What came first? Did moving charged particles create the EM spectrum, or did the EM spectrum create charged particles?
originally posted by: DanielKoenig
I was not attempting to give an accurate historical depiction of the process of discovery and labeling...
Chosen in past tense implies historical origin so if that wasn't your intent then choose your words more carefully.
it was thought that the stuff coming from the bulb should have a name, 'photon' was chosen.
Terminology evolves as knowledge grows. Not every word in modern science means what it did when the word was coined which applies to not only photons but many other things. Sometimes meaning changes a little and sometimes a lot, and sometimes coined terms remain misnomers. I made a thread about one of the worst examples of this:
Yeah, this is semantic nonsense. When you turn on a light, something comes out of the bulb. It is called light, it is called em radiation, it is not called photons?
If you mean the quote coining the term "photon", that was from Gilbert Lewis.
originally posted by: DanielKoenig
This means, the waves quanta? As you were suggesting, there is a difference between the wave, and its quanta?
Search "wave-particle duality". We don't have all the answers.
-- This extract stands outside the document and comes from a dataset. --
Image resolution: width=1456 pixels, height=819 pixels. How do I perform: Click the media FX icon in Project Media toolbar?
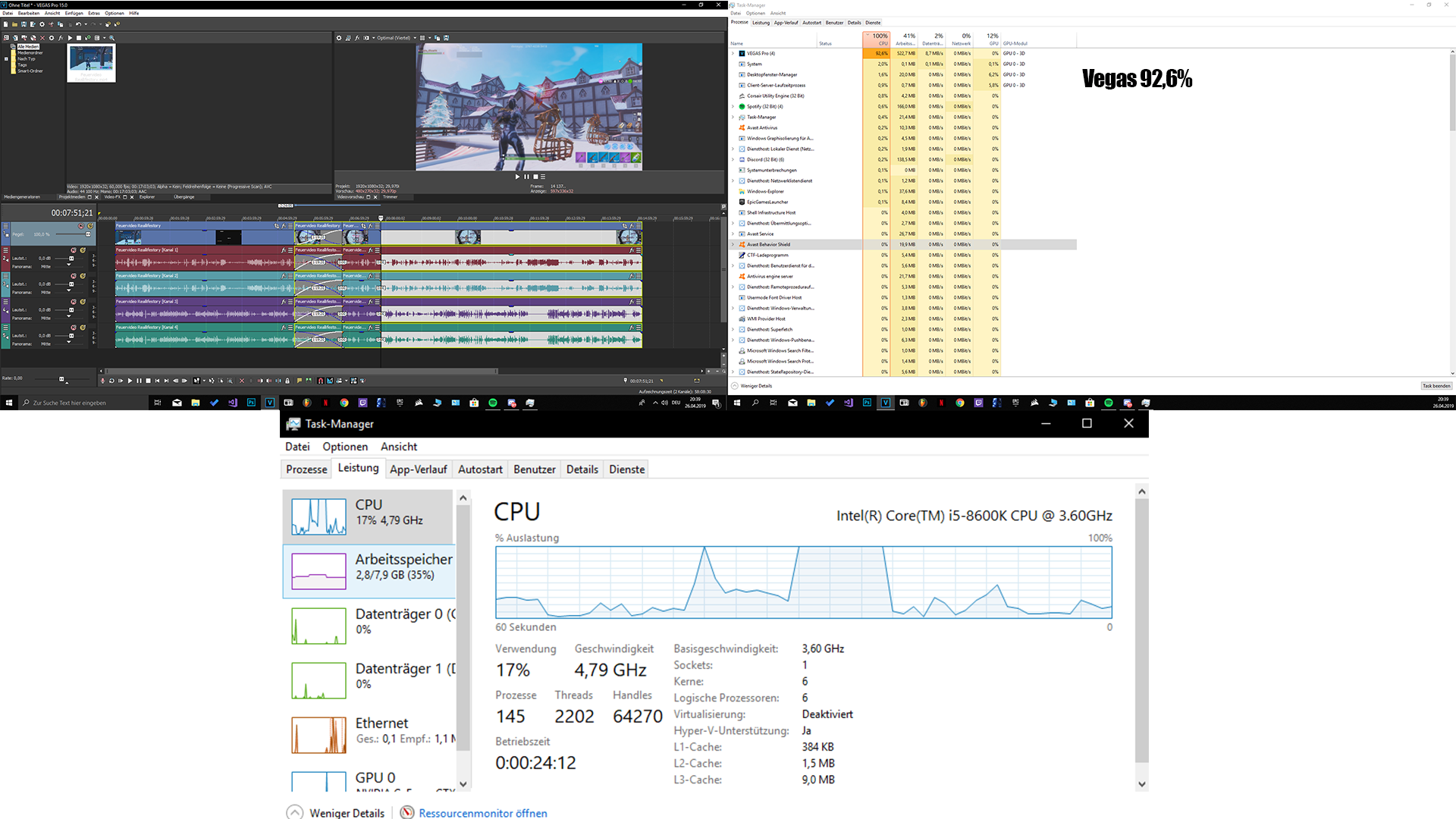[61, 38]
A wave is composed of quanta? ( and a wave is as a whole, quantized itself, as 1 quanta of wave) 1 EM wave may be composed of thousands or millions of quanta/photon?
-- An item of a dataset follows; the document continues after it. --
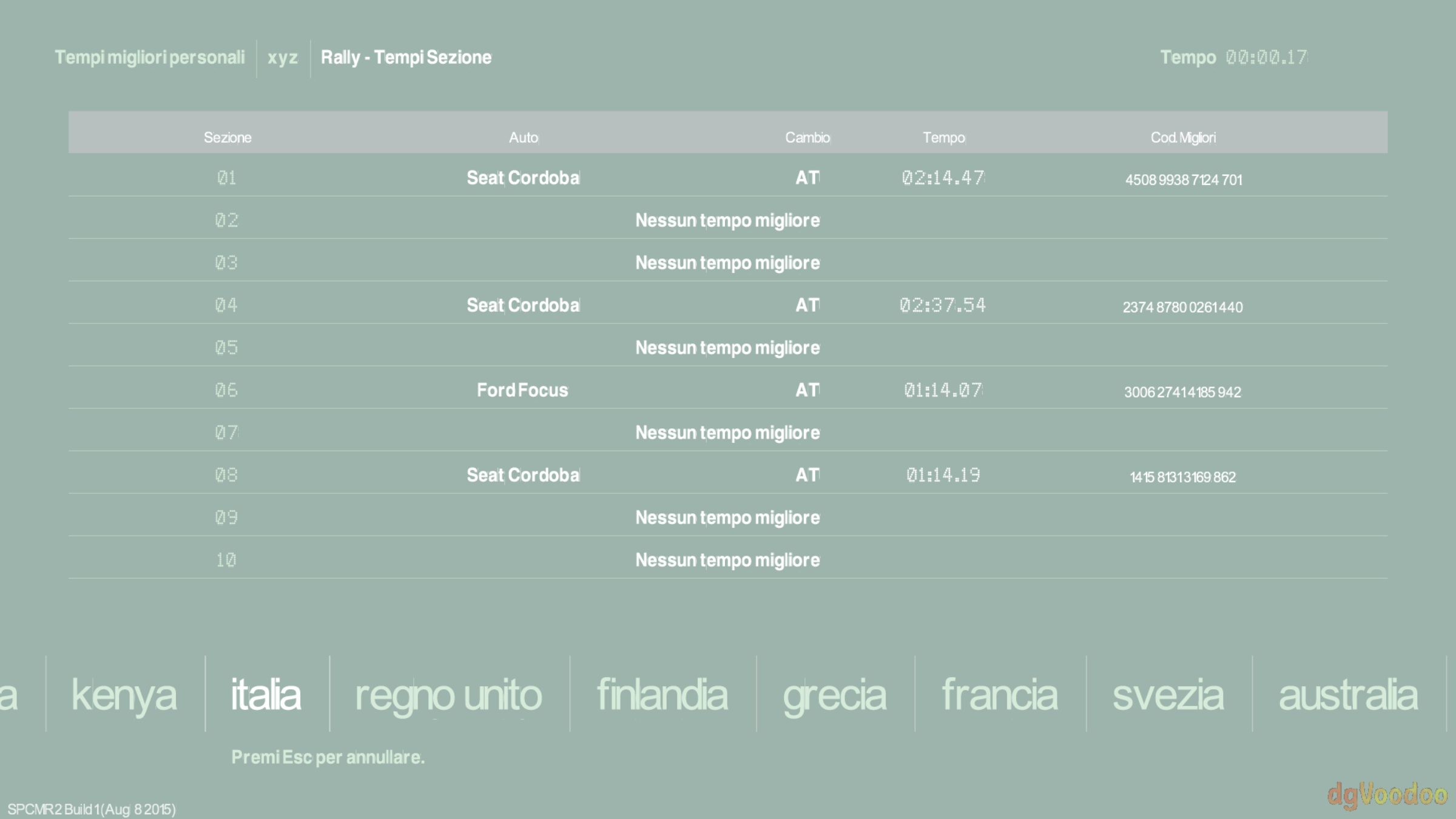
Task: Click Tempi migliori personali breadcrumb
Action: coord(150,58)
An EM wave is not a photon, EM waves are composed of photons?
But photons themselves are also waves? But a photon is not an EM wave (a photon is not EM radiation), but a photon is a wave? (and a particle, a quanta, quantized, wave)
Arbitrageur, mbkennel and I had quite a discussion that lasted for several pages on quantum philosophy starting back around page 287 of this thread. I retain my belief that quantum mechanics can be easily understood by proposing that any entity collapses to a size dx = hbar/2dp when it receives a momentum change of dp during an interaction, and that it collapses to the entire region where no collapse is required if a portion of it would be required to collapse but it does not collapse anywhere within the required portion. This isn't quite the same as Copenhagen, although it is close, especially with Heisenberg's (I think it was he) proposal that "the observer" can actually be an apparatus. My interpretation is that no observer or apparatus is needed, just an interaction or requirement of an interaction in a portion of the wave function. The problem with my proposal is only that relativity does not allow it because of the relativity of simultaneity not allowing for instantaneous collapse. (If the collapse is not instantaneous it could occur at two places.) But my interpretation is allowed by the absolute theories. And then everything can make sense once again in physics.